Rapid synthesis of 'yolk-shell'-like nanosystem for MR molecular and chemo-radio sensitization.

Abstract

Though amounts of attempts about nanomedicine for chemo-radiotherapy have been made, more efficient strategies for chemo-radio therapy enhancement still need to be studied and perfected. Herein, a 'yolk-shell'-like nanostructure (Bi2S3@mBixMnyOz nanosystem) was facilely constructed by directly using radiosensitizer Bi2S3 nanorods (NRs) as a partial sacrificial template.
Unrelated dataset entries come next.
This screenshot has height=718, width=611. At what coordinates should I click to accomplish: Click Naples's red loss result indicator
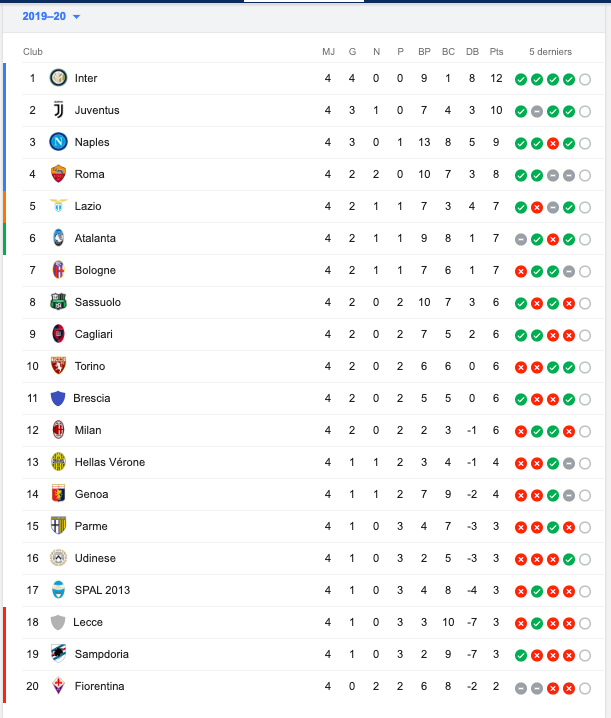pos(553,144)
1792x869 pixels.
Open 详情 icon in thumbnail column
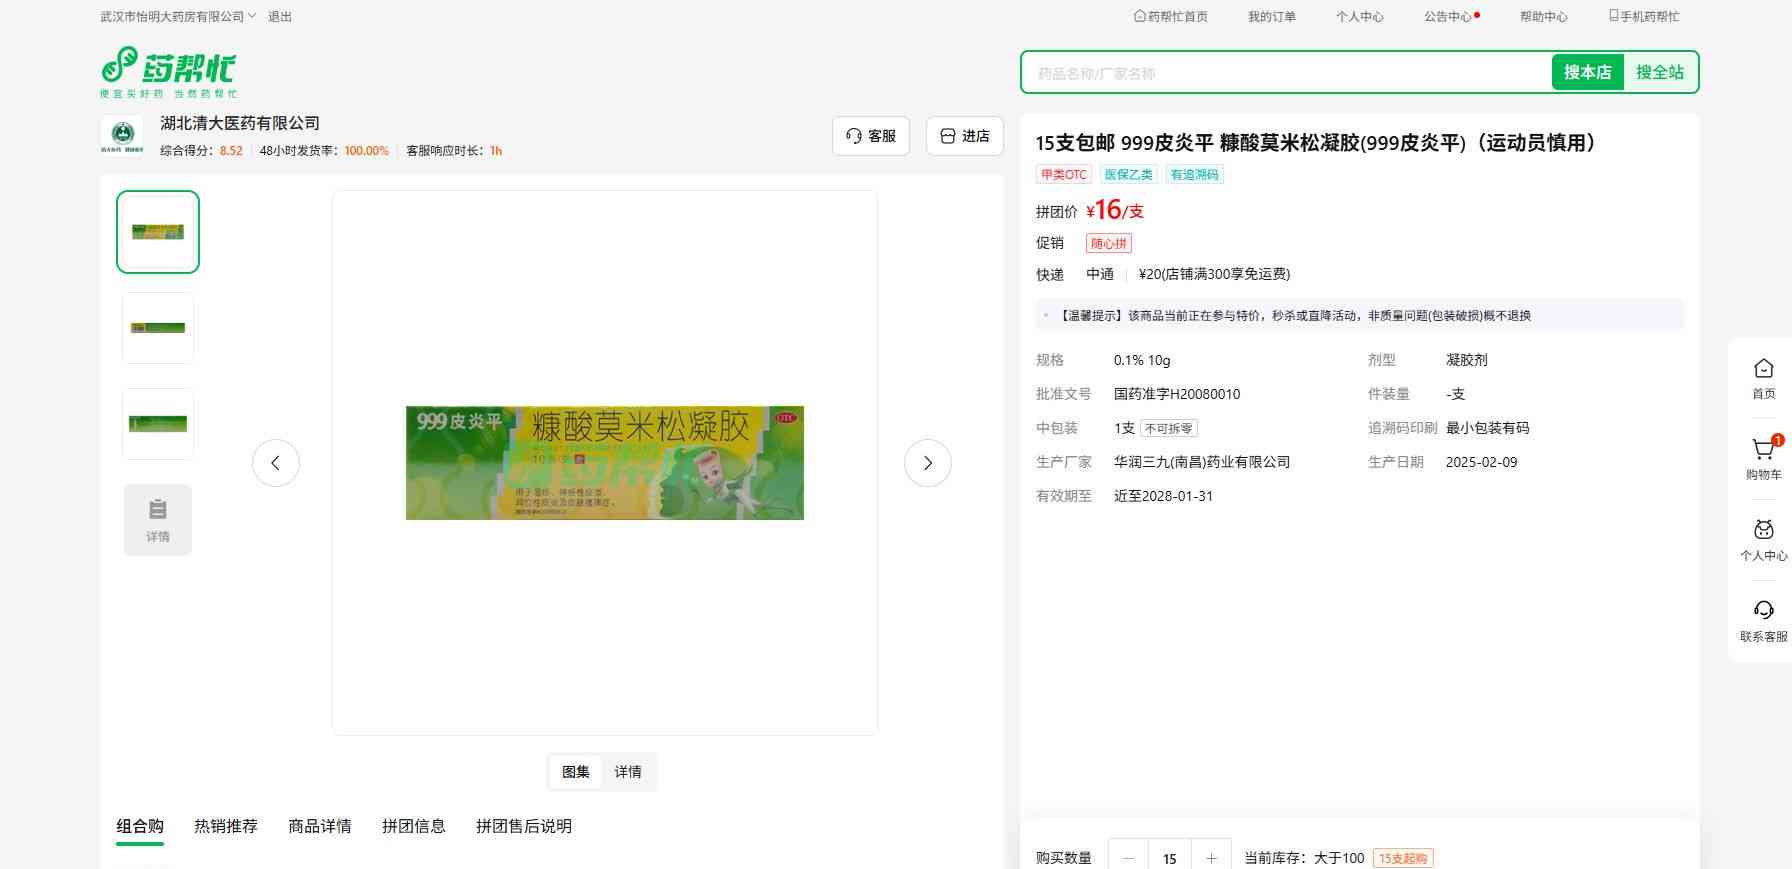[x=158, y=519]
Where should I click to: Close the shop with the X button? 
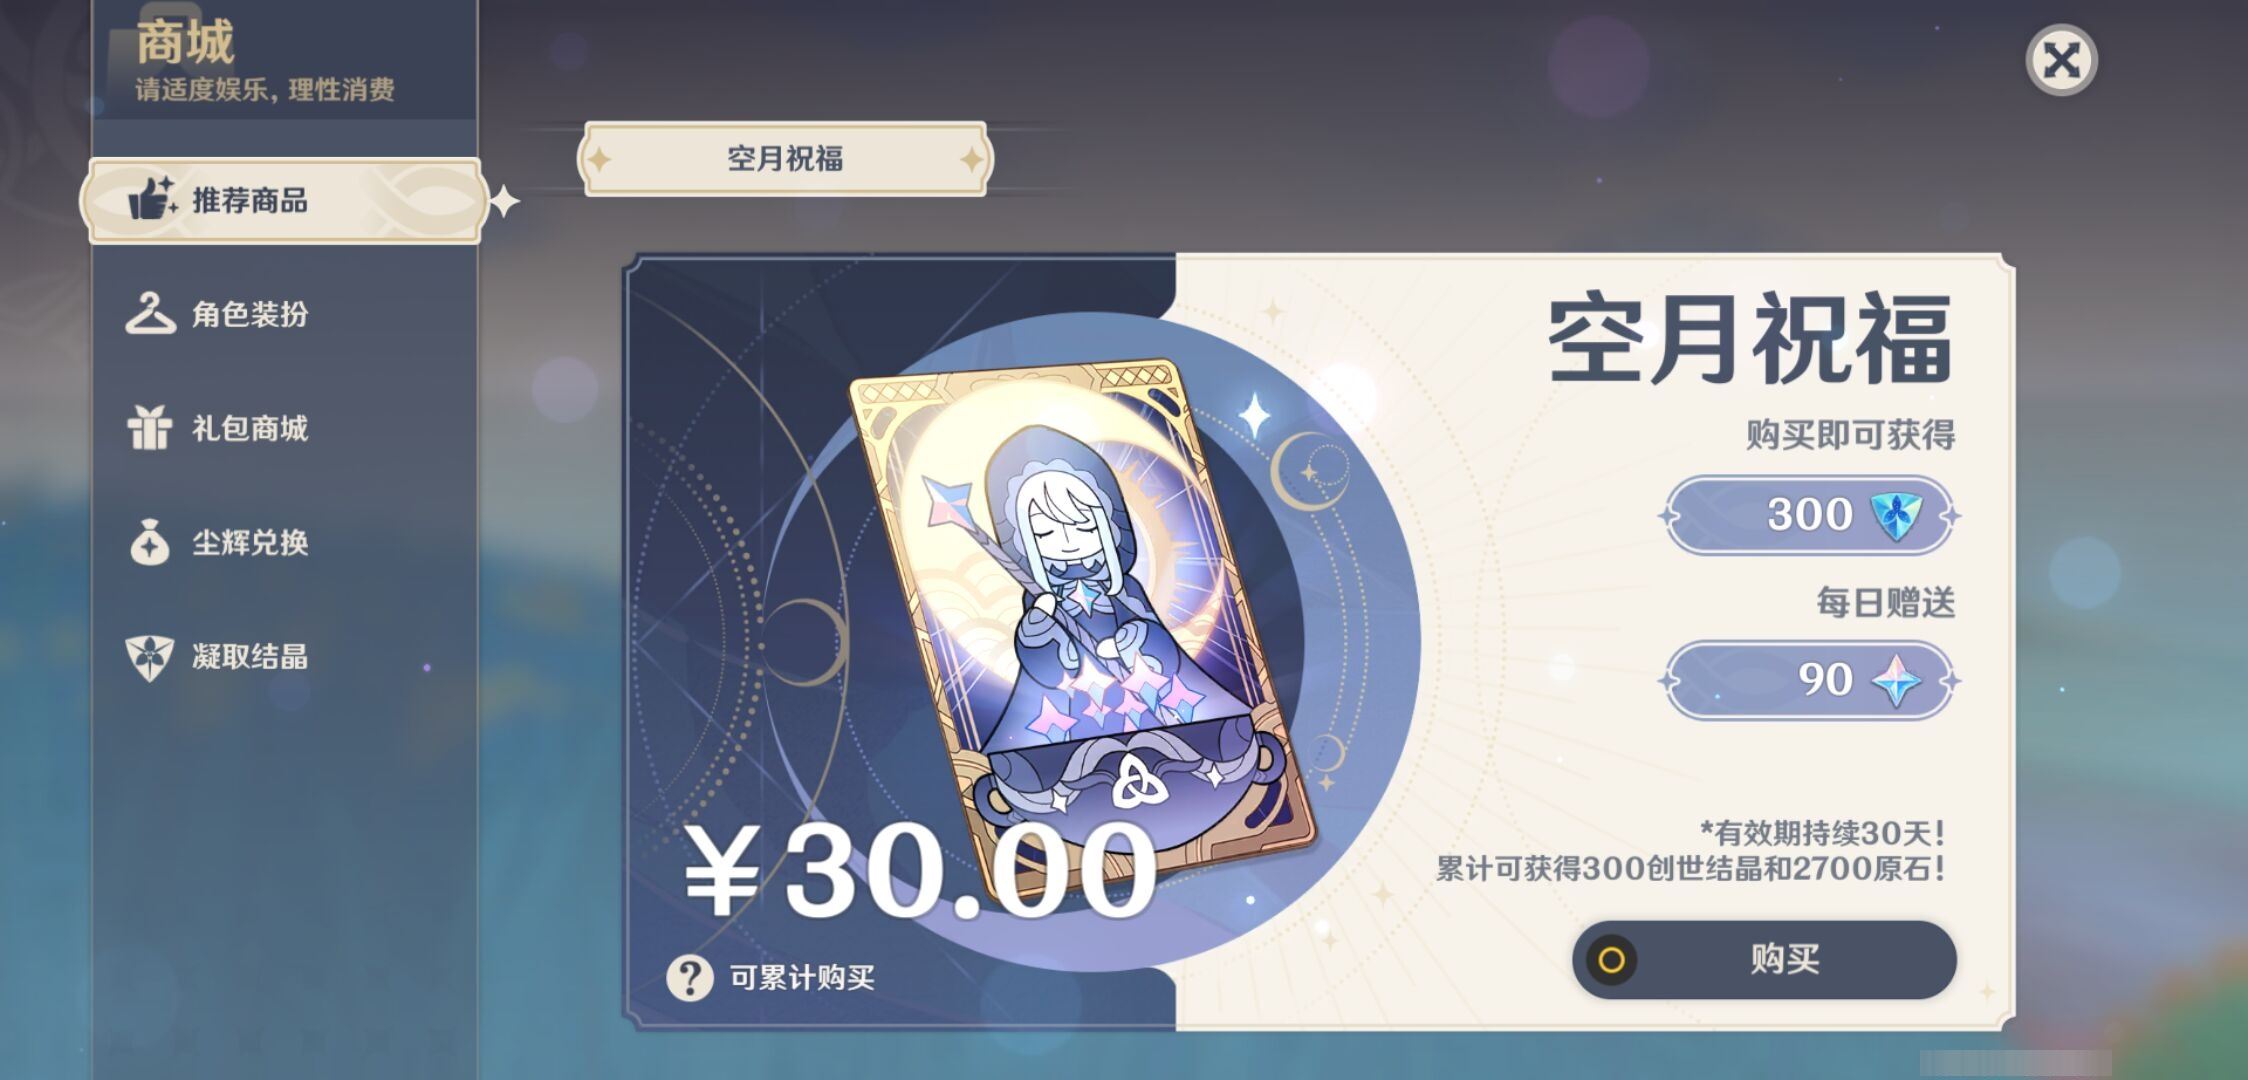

Then, the chemotherapeutic drug doxorubicin (DOX) loaded PEGylated Bi2S3@mBixMnyOz nanosystem (PBmB-DOX) was constructed, which could realize tumor microenvironment (TME)-responsive drug release for chemotherapy sensitivity enhancement. And the Bi2S3 NRs core could deposit more radiant energy to improve the radiotherapy sensitivity. Meanwhile, the compounds shell could catalyze H2O2 to generate O2, so as to alleviate tumor hypoxia for further chemo-radio therapy sensitization enhancement. More importantly, ferroptosis was participated in the process of PBmB-induced therapy via glutathione (GSH)-depletion mediated GPX4 inactivation, together with Mn ions induced chemodynamic therapy (Fenton-like reaction), which made additional contributions to increase the therapeutic efficacy. Last but not least, the GSH-stimulated degradation of compounds shell could contribute to self-enhanced T1-MR imaging activation, which allowed on-demand tumor diagnosis. In this work, the synthetic strategy that directly using Bi2S3 NRs as a partial sacrificial template to rapidly synthesize the 'yolk-shell'-like nanostructure for nanomedical application has rarely been reported before. And the in vitro and in vivo results suggest that our 'yolk-shell'-like PBmB-DOX nanosystem holds great promise to regulate TME for tumor-specific diagnosis and synergistic therapy.